For moderate Republicans such as Larry Keller, a lawyer from Kenwood, opposition to the war is in direct conflict with how he felt as a high school graduate in 1969 during the Vietnam War era.
"My feeling was that if I was drafted, I would serve," the 51-year-old said. "I supported my country 100 percent then, but I now know our leaders aren't always right. I don't think it's anti-American or even anti-Republican to exercise First Amendment privileges of free speech and to oppose a war that is in contravention of international law."
The Intercommunity Justice and Peace Center, a stalwart in local peace and justice issues since 1987, has seen a boom in interest in recent months from people such as Keller.
Its "peace database" has jumped from 50 to more than 500 names since Bush's speech, and phones continue to ring, said staff member Kristen Barker.
Some of the same people are petitioning Cincinnati City Hall to pass a resolution to become one of dozens of cities opposing the war.
But there are also people such as Monica Lonnemann, a 34-year-old mother from Villa Hills.
She does not hide her opposition. She has been part of a church group that discusses peace and justice issues for five years but never got active.
Now, she is writing letters to state representatives and to the White House to oppose the war.
"I just don't see how us going to war is going to solve any of the problems," she said. "The basis for me being against the war is a moral one, a Christian one. When Jesus walked the earth, he talked about nonviolence.
"This is not going to hurt Saddam Hussein and the people in power. It's going to hurt moms like me and children."

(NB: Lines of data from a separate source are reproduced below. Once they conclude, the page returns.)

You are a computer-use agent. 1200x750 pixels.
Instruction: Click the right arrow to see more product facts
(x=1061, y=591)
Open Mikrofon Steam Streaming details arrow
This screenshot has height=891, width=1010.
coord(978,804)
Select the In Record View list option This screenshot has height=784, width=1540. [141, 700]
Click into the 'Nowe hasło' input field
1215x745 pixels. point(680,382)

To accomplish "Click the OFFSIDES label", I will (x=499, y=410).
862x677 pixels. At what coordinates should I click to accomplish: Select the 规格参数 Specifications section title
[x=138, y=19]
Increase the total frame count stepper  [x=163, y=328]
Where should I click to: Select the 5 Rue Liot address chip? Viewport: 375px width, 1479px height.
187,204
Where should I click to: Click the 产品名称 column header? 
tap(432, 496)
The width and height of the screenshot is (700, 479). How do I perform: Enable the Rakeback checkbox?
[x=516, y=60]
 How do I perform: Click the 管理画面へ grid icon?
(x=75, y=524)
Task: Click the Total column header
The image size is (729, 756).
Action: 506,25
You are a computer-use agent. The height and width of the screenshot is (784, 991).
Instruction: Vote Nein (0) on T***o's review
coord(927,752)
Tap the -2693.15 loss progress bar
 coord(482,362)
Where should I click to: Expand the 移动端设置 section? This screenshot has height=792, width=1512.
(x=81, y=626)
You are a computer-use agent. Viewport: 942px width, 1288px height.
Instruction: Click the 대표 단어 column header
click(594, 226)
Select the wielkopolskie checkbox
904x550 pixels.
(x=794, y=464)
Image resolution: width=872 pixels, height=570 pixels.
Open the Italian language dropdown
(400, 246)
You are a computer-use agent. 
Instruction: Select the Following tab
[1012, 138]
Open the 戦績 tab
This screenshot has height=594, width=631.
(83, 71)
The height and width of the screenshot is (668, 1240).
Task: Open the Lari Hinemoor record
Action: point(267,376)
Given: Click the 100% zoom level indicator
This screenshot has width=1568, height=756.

For those who do want to make their views visibly known, people are gathering at 4:30 p.m. today on Fountain Square to coincide with the rally in New York.
Penelope Welz, 55, a self-employed writer from Winton Place, said the events across the world this weekend are critical in the effort to stop any military action against Iraq.
"As Bush keeps saying: `Time is running out.' The urgency to stop this is building."
John Johnston contributed to this report.